Applicable federal law requires (with certain very limited exceptions) that airport revenue be used only for the capital or operating costs of (A) the airport; (B) the local airport system; or (C) other local facilities owned or operated by the airport owner or operator and directly and substantially related to the air transportation of passengers or property. This law prohibits the use of airport revenue for direct payments or indirect payments, other than payments reflecting the value of services and facilities provided to the airport, or for general economic development, marketing, and promotional activities unrelated to airports or airport systems. Further, federal law requires that an airport receiving federal grant funding must be available for public use on reasonable conditions and without unjust discrimination, and that air carriers making similar use of the airport will be subject to substantially comparable charges. These requirements also are part of contractual provisions in the grant assurances included in each grant agreement entered into between an airport and the FAA. The Revenue Use Policy provides that “the full costs of activities directed toward promoting … new air service and competition at the airport (other than direct subsidy of air carrier operations … )” are a permissible use of airport revenue, but that direct subsidies of air carrier operations are a prohibited use of airport revenue. The Revenue Use Policy also provides that “waivers of fees or discounted landing or other fees during a promotional period” are not prohibited direct subsidies. Any fee waiver or discount must be offered to all users of the airport and provided to all users that are willing to provide the same type and level of new services consistent with the promotional offering.

Guidebook Format

The Guidebook sets out four steps to creating an air carrier incentive program. First, the airport sponsor should review and understand the grant assurances and applicable law and policies. Second, the sponsor should identify the goals of the program and the types of service that may be covered under the incentive program. Third, the sponsor should define the incentive program timelines. Finally, the sponsor should design a properly structured incentive program. The Guidebook is organized to address each of these four topics, and includes helpful contact information for FAA Airport Compliance and Field Operations staff at the FAA headquarters, as well as in its Airport District Offices.

Guidebook Highlights

The Guidebook’s question-and-answer format provides generally unambiguous guidance to a number of issues not previously addressed by applicable law or FAA policy. A clear resolution of these issues is helpful and provides airport sponsors with greater certainty concerning the permissible and impermissible provisions of an air service incentive program. However, some of the FAA’s responses are not necessarily required by applicable law and may have benefited from the thoughtful dialog resulting from a public notice and comment period. In any event, although the Guidebook resolves some issues, others were not addressed. A few of the more helpful bright-line tests are set forth below.

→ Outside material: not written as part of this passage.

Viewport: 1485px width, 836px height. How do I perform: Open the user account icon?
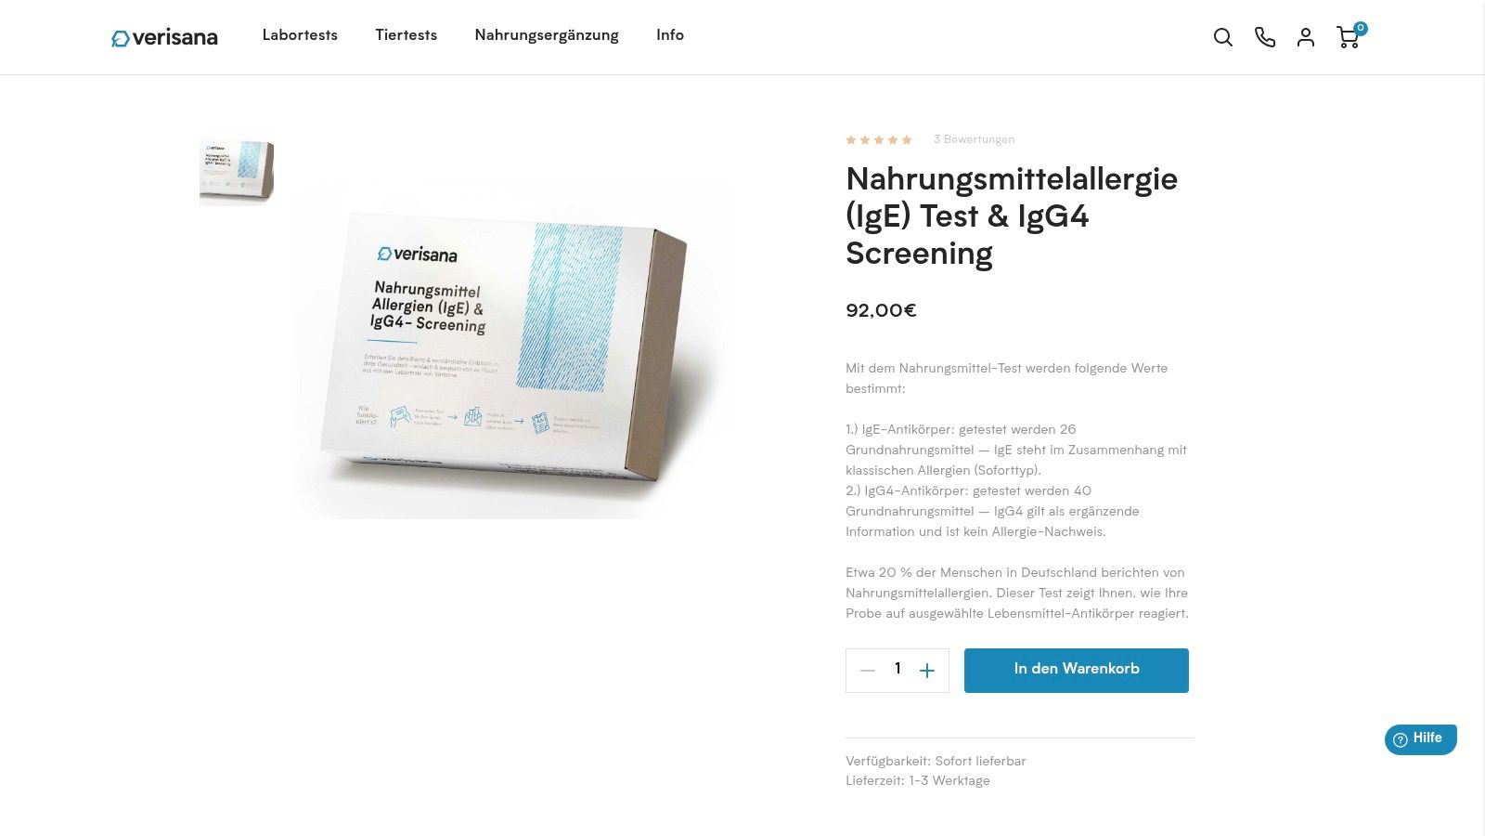[1306, 37]
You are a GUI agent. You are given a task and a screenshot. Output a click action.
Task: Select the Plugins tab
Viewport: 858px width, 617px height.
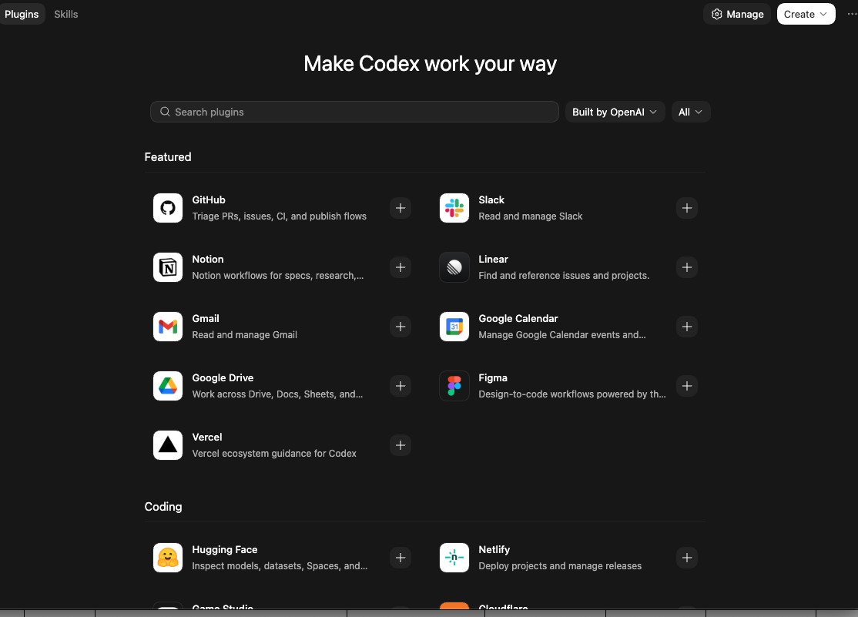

  • Incentives may be limited to new entrant carriers only.
  • Consultation with the carriers operating at the airport is not required before instituting an incentive program.
  • Incentives may not be limited to a type of carrier (such as a low-cost carrier), to a specific carrier, or to a specific type or characteristic of service, such as size of aircraft or multi-class service.
  • Incentives may not be limited to signatory carriers.
  • Incentives may only be offered for one year for new entrants and for two years for all carriers. However, the air service incentive program itself may run for a longer period of time. Note that when air service incentive programs were first being developed, the FAA’s initial informal guidance was that a permissible “promotional period” under the Revenue Use Policy was no longer than one year. As time went on and the FAA developed more experience with the issues raised by these programs, it gradually permitted longer incentive periods.
  • Eligibility for participation must be reasonable and not unjustly discriminatory. For example, if an airport sponsor requires an air carrier to respond within a very limited period of time, such as 30 days, in order to qualify for an incentive, and a carrier has had advance notice and the ability to plan to meet such a short response time, then such a provision may be unjustly discriminatory.
  • Landing fees or terminal rents may be rebated, and this will not constitute a direct subsidy. However, airport sponsors should be careful to clearly trace such funds to avoid any potential claim of direct subsidy.
  • The cost of providing incentives to one or more carriers cannot affect the rate base for air carriers not participating in the incentive program without their express permission.
  • Airport revenue may be used for a proportionate share of marketing and advertising for new service, but only when the airport is included in the advertising with the carrier, in accordance with the Revenue Use Policy. The FAA recommends that the airport sponsor pay marketing and advertising costs directly to the entity providing the service to avoid any potential claim of direct subsidy.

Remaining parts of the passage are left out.